Senza nascondere di parteggiare per il secondo sistema (parlamentare e proporzionale), l’autrice è abile nel collocare le opzioni attualmente al vaglio all’interno di questi due estremi. L’Italicum, la riforma del Senato e più in generale il Pd di Renzi propendono evidentemente per il «modello Schumpeter», ma non per questo gli attuali avversari politici di quelle riforme difendono il «modello Kelsen». Emblematiche, in tal senso, le obiezioni che dal punto di vista democratico vengono mosse alle proposte del Movimento 5 Stelle: ad esempio al cosiddetto meccanismo di racall, in palese contraddizione con la battaglia pentastellata per una legge elettorale di stampo proporzionale. L’idea di un mandato imperativo – spiega l’autrice – non è di Grillo, fu di Rousseau e Marx; se tutte le costituzioni della modernità hanno scartato quest’opzione è perché «la formazione di una realtà collegiale unitaria è logicamente incompatibile con la soggezione dei rappresentanti a rigidi vincoli». Come può un’assemblea proporzionale dare un esito democraticamente viola se, atomizzati dal vincolo di mandato, singoli eletti rossi rifiuteranno il compromesso con singoli eletti blu? Una buona domanda, che nessun giornalista ha mai posto a Di Maio o a Di Battista.

Così, paginetta dopo paginetta, con la semplicità di un italiano splendido, Pazé fa emergere gli equivoci, le contraddizioni, le ignoranze che in materia di democrazia i «politici senza cittadini» propinano ogni giorno ai «cittadini senza politica». Non temete, ce n’è per tutte le facilonerie odierne: dal liquid feedback dei Piraten tedeschi, un sistema che ignora gli inconvenienti dalla natura umana (a cominciare dall’incostanza), agli esponenti del seppur importante fronte della «democrazia deliberativa», per i quali persone informate e in buona fede non potranno che giungere a una sintesi virtuosa; dalla «democrazia fondamentalista» dei populismi, certi che la sovranità appartenga al popolo ma dimentichi delle «forme e dei limiti della Costituzione», alle primarie del Partito Democratico, lungi dal preservare il partito da involuzioni oligarchiche; dall’insulsa distinzione tra vero e falso in politica (quando un interesse, un ideale, una concezione del mondo è vera?
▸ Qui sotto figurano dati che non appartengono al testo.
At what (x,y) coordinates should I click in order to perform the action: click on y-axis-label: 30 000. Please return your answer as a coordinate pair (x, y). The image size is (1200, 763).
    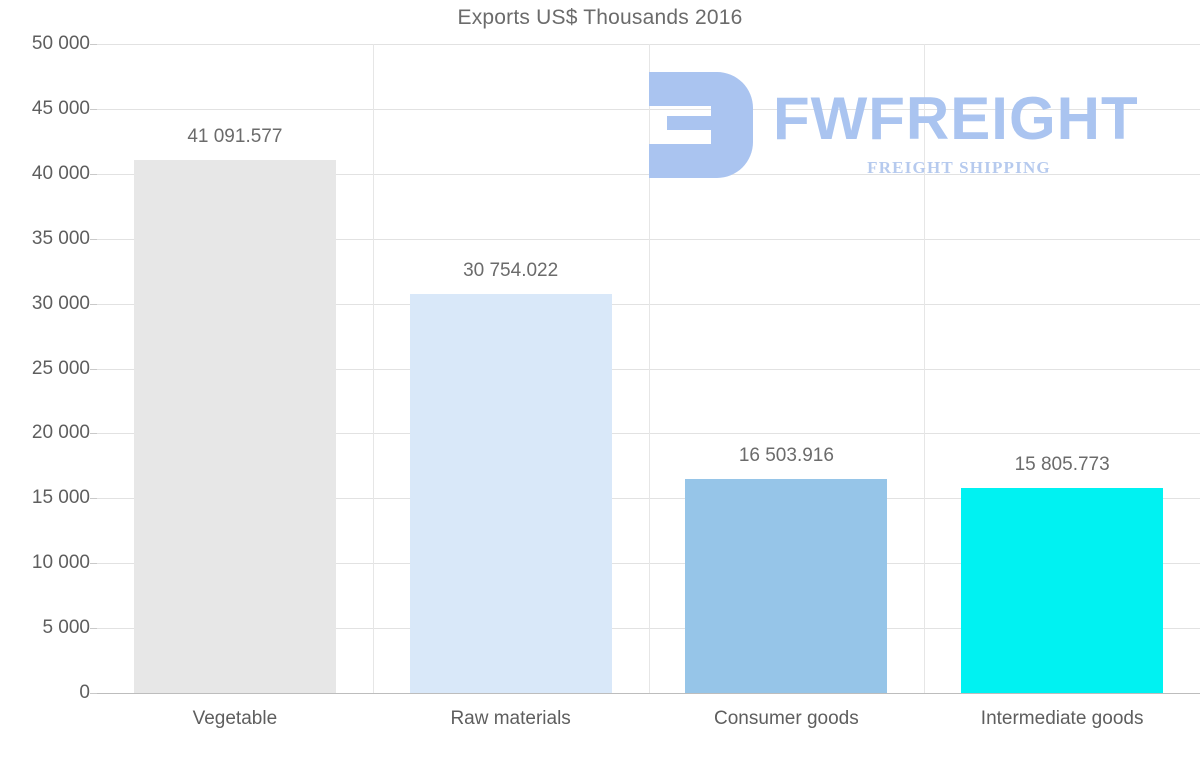
    Looking at the image, I should click on (60, 303). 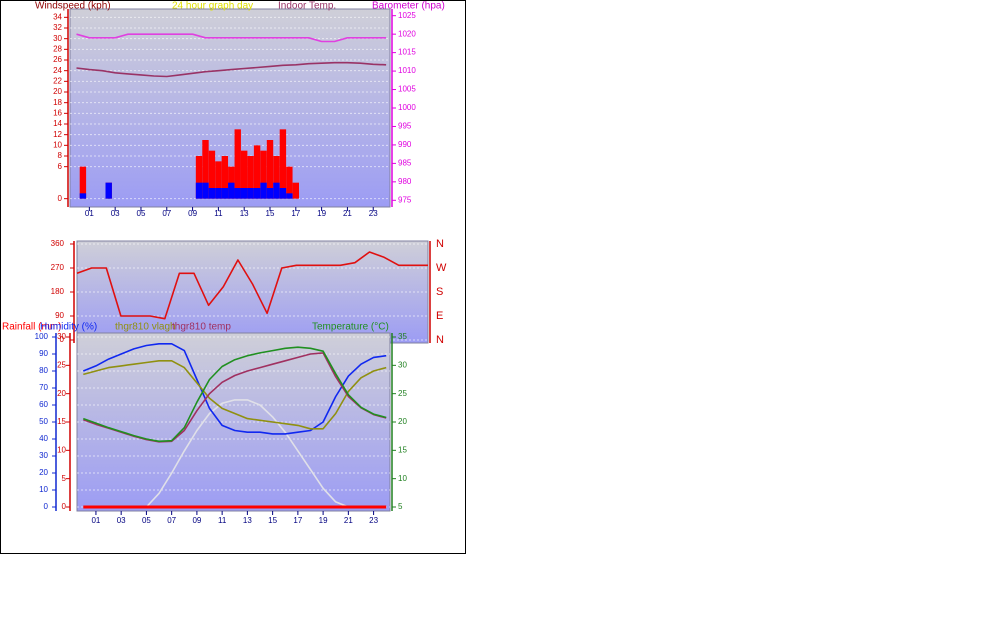 I want to click on tick-label: 50, so click(x=44, y=422).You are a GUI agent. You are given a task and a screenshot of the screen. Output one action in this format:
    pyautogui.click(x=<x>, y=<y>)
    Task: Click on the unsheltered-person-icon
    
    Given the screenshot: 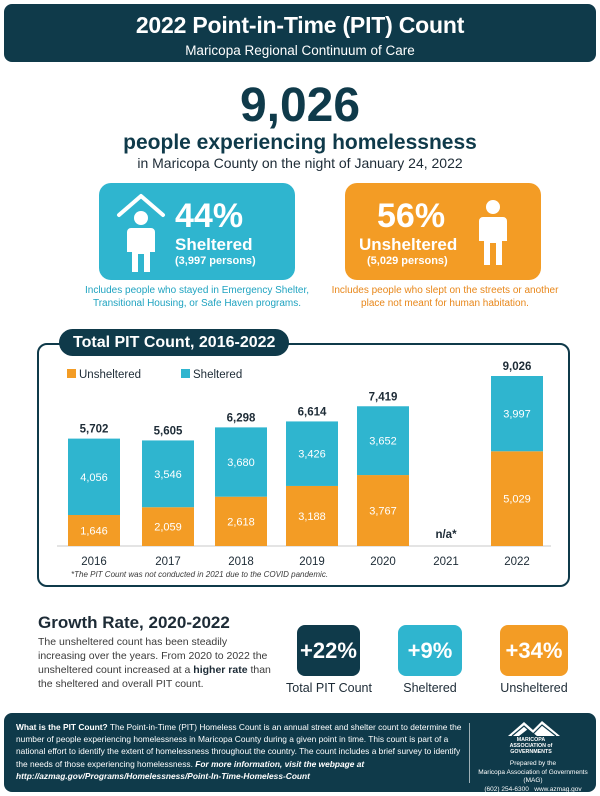 What is the action you would take?
    pyautogui.click(x=493, y=232)
    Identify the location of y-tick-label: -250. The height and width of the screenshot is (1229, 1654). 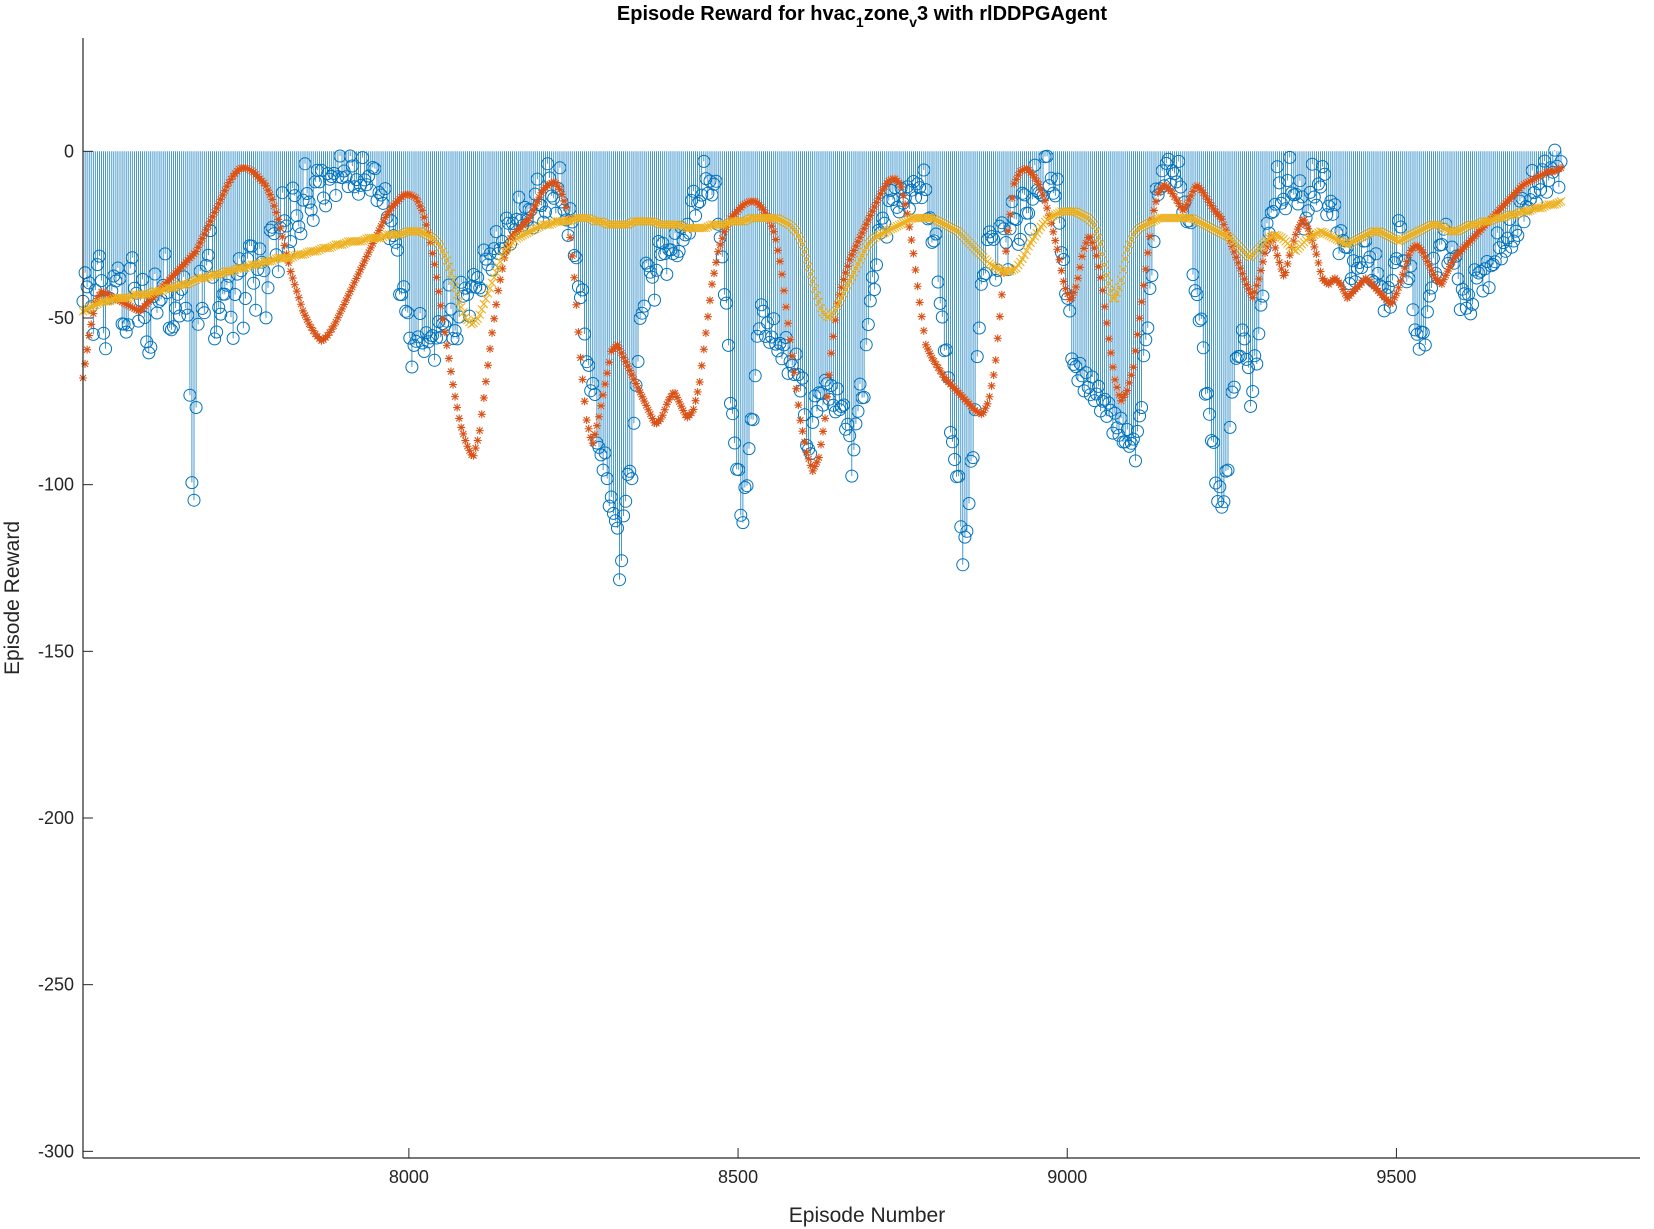
(56, 985).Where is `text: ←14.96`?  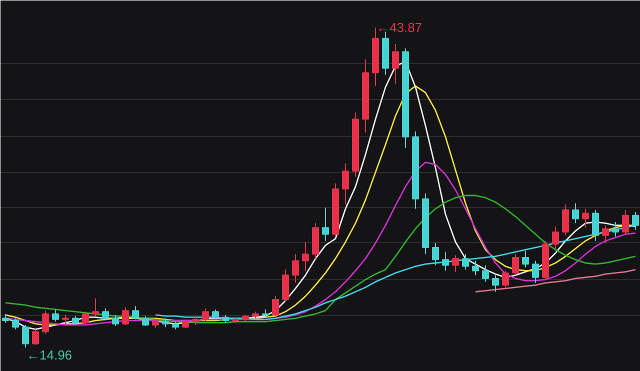 text: ←14.96 is located at coordinates (49, 356).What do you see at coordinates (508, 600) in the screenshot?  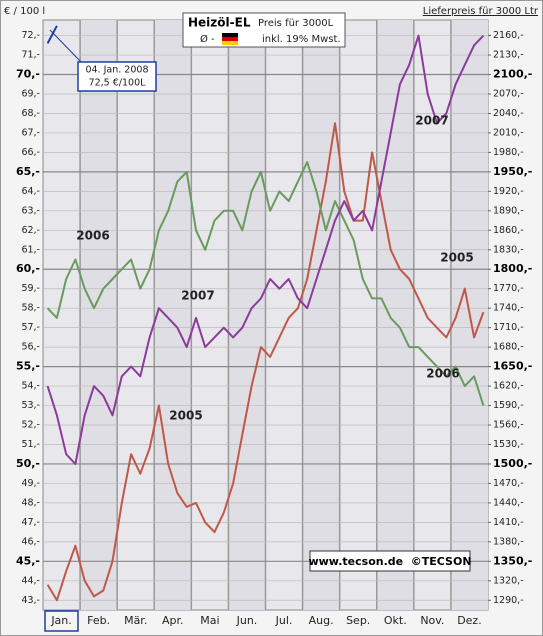 I see `y2-tick-label: 1290,-` at bounding box center [508, 600].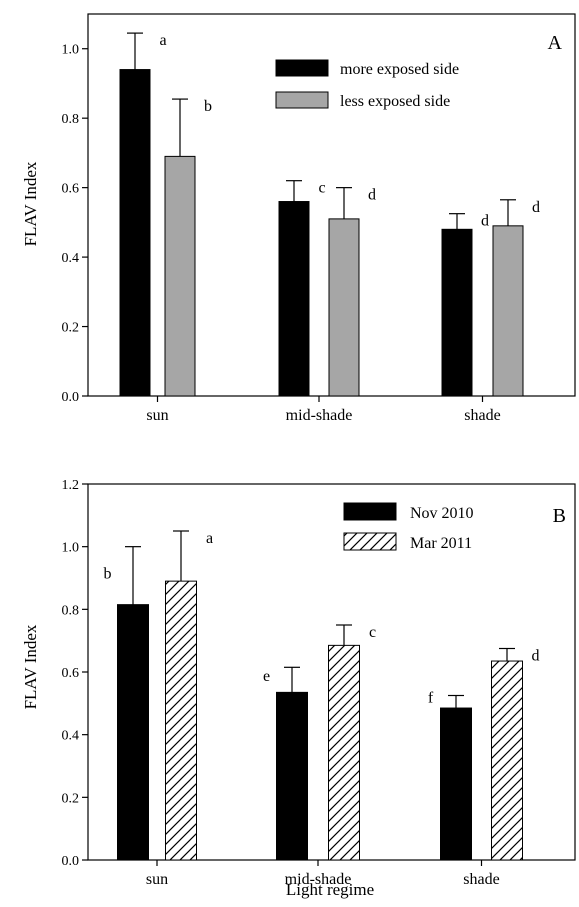  I want to click on legend-label: Nov 2010, so click(442, 514).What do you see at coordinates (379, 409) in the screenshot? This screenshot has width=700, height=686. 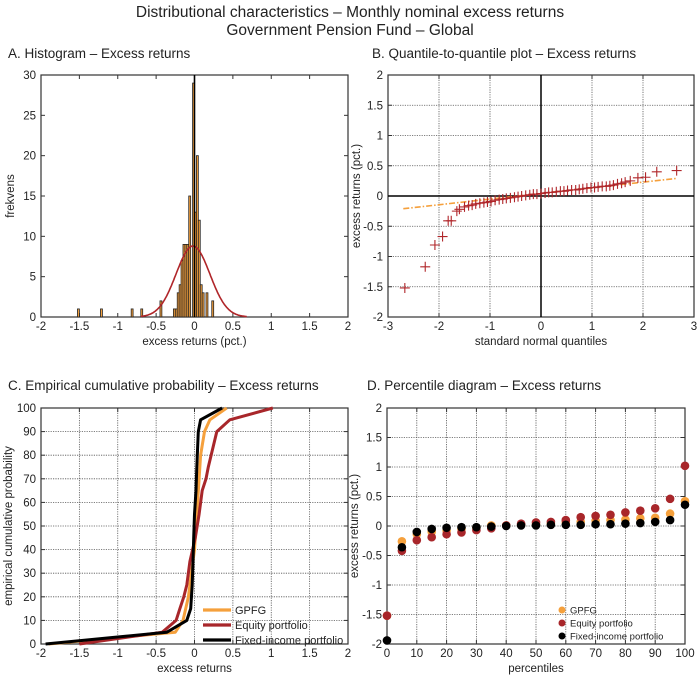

Quando falsa?) al mito del carattere diretto dei referendum propositivi, i cui quesiti sono comunque scritti da una mano sola; dagli illusori lampi di risveglio delle primavere arabe, di Occupy Wall Street, degli Indignados spagnoli, dei cittadini greci, al disinteresse dei poveri del mondo, per i quali la politica è una «forma d’intrattenimento della classe media, da cui non aspettarsi nulla».

Insomma, un piccolo, densissimo libro. Che senza idealizzare il passato e senza disperare sul futuro pone con serietà la questione democratica che è sotto i nostri occhi. La soluzione? I buoni saggi non la danno mai. Ma la Pazé punta il suo dito sugli uomini in società. Perché politicamente l’individuo non esiste. E perché, ce lo insegna Bobbio, resistenza e rivoluzione sono due diritti costituzionali, garantiti implicitamente dalla Carta che avemmo il merito di conquistare per noi stessi.